We got there at about 6:30 pm on a Friday night, and parked around the corner. We walked through the wide front doors to the hostess area. Do you have reservations? she asked. We responded no, hoping we could get in. The two hostesses spent considerable time discussing among themselves the implications of not having reservations. Then they asked if we wanted sushi bar, inside table or outside table. Upon our responding inside table, there was further consternation and looking at the list and the map of tables. Then one hostess informed us that they have a really big reservation thing but that this time it would be okay. Youll finish by 8, right? she asked. I guess I replied.
Then one of the two led us to our table, and heres the rub: They had a total of about 30 names on the reservation list for the whole night. We were the second party in the restaurant. As we ate, and even when we left, we were one of only two parties in the restaurant. The place probably has about 50 tables. They just opened a new restaurant. They have 30 reservations spread through the night, and 50 tables to fill, and theyre hassling us about reservations for an early dinner. Chowhound doesnt come to mind.
And so the tone of the evening was set.
The patio seemed pleasant, nothing special. The inside dining room has a slate floor, a high ceiling, and an imposing sushi bar on one side. There were 5 sushi chefs manning the bar, and easily 8 servers and busboys milling about, noticeably hovering and clearly outgunning the guests.
The menus are presented on a thin wood plank with the effect of rubber bands holding the paper menu in place. I say in effect because the menu is in fact glued to the wood. There is an entrée menu, a sushi menu and a sake menu, which is very difficult to read in the low light because its on dark red paper with black print. As we looked at the menus, bottled water was pushed on us.
As I read here on Chowhound, the menu is diverse, if not eclectic. There is dim sum, salad, appetizers like edamame, noodles, and entrees ranging from New York steak to chicken to a Thai bouillabaisse and some fish dishes.

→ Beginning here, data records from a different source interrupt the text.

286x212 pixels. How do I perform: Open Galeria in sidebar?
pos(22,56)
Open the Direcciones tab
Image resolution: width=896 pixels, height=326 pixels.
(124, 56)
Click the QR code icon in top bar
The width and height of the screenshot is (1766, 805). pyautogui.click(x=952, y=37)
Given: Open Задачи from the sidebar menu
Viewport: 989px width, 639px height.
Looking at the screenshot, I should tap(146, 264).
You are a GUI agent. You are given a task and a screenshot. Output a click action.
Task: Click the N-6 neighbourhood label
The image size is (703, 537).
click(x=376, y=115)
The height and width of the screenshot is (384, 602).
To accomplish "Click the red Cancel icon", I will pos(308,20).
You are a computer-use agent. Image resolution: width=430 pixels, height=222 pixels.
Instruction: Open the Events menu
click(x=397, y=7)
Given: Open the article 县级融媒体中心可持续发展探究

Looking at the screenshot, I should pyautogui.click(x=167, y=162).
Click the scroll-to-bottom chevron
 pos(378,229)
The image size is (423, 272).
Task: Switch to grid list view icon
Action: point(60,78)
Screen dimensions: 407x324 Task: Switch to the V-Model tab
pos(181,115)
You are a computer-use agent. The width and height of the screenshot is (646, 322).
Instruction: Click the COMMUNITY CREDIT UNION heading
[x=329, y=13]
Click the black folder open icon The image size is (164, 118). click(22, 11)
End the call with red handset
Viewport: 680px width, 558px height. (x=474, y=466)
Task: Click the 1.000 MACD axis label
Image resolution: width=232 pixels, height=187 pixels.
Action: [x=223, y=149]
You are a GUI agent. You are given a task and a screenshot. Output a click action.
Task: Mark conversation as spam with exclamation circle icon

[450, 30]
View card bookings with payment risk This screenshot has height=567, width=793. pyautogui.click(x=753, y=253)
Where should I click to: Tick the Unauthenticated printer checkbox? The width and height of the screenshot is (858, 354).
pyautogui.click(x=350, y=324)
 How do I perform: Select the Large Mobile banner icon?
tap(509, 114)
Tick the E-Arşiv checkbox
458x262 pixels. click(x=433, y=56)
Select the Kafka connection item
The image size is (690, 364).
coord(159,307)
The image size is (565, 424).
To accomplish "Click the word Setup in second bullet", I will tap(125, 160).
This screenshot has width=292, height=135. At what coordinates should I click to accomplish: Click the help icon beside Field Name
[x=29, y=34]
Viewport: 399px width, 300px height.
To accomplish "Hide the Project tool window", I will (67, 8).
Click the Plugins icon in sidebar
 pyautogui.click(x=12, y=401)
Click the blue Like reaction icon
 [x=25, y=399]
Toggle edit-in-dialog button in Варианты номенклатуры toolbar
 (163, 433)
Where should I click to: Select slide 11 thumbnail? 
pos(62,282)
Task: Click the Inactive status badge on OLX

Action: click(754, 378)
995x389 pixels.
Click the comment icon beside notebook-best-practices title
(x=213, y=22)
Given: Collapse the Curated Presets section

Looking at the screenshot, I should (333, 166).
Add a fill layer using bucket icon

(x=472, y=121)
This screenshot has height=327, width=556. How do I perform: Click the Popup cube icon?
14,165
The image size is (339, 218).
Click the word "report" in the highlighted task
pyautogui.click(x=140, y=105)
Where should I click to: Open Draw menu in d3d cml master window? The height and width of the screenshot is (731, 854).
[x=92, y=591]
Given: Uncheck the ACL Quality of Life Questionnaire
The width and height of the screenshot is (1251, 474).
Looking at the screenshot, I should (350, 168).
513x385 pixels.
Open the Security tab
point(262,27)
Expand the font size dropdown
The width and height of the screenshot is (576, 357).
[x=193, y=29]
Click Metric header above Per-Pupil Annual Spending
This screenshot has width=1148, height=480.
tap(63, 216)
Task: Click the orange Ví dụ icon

We ordered yellowtail sushi, and the White Lotus cut roll for appetizers. For the main course, my wife ordered the striped bass, and I asked the waiter about the Ahi tuna. The menu said it was wrapped in nori and served with a lobster sauce. He was lukewarm, bordering on cold with his response to this choice, so I asked him for a recommendation. He said he didnt really like all that Japanese stuff, so how about the New York steak, or the chicken. It struck me as odd that he didnt like the food the restaurant is obviously trying to push, so I continued probing. Finally I settled on a dish that he didnt actively try to steer me away from: the halibut. We also ordered a small bottle of cold sake.
The sake came in a bamboo carafe, with a bamboo cup. Interesting presentation.
Now heres the second rub of the evening: Despite an army of preparers and servers, and a lack of guests, service was painfully slow. Somehow the team of 5 sushi chefs managed to take about 15 minutes to prepare a simple sushi order, and what turned out to be a relatively simple-to-prepare roll. I was facing them the entire evening, and they were just kind of hanging around over there.
The yellowtail sushi was very good. Fresh and tender, not too big, not too small, and the rice was perfectly sticky. The White Lotus roll is a cut roll with halibut and salmon and some roe. It too was fresh and good.
After these appetizers, we were totally starving. And we waited another half hour before the main course was brought out. I was just about to suggest to my wife that we get up and walk over to the sushi bar, when we were informed by the waiter that our food would be out shortly. He was right; it was about 2-3 minutes later that another fellow from the back brought out our food.
My wifes bass was pretty good; a little on the salty side, but not overwhelmingly so. It was served with a nice ponzu sauce and some bok choy. The halibut was good, but far from original. It was the usual: sesame-coated, served on rice with a sweet ginger sauce and some bok choy. I actually like this dish, but at $28 I wish I would have liked it more.
The portions are on the small side. Not over-the-top small, but smaller than most restaurants. So we still had room for dessert. My wife ordered the chocolate lava cake with vanilla ice cream. It was really good. The cake had a runny center of Valhrona chocolate which was not overly sweet. It was like a soufflé hot and soft on the inside, and just firm on the outside.
I ordered the special, which was described as a banana spring roll: banana wrapped in filo dough, served with a side of two dipping sauces. When delivered, it was not quite as described. It was battered in a croquette batter, and the sauces were combined on the plate with the dessert cut like a sushi roll and resting on top. Disappointingly, it was room temperature. It would have been much better if it was hot.
The total bill was $115 before tip. I think a little high for what we got.
As we left we *gasp* had to walk through a red-roped area, complete with doorman. Still nobody there, but it looked like they were expecting a very large crowd. They're obviously trying to make this a trendy place to go for the scene. It's not a place to go for the food. If theyre open for lunch, I may go for sushi as there are no good sushi places in the neighborhood; but theres no need for me to go back for dinner.
It's on Cahuenga north of Hollywood Boulvard.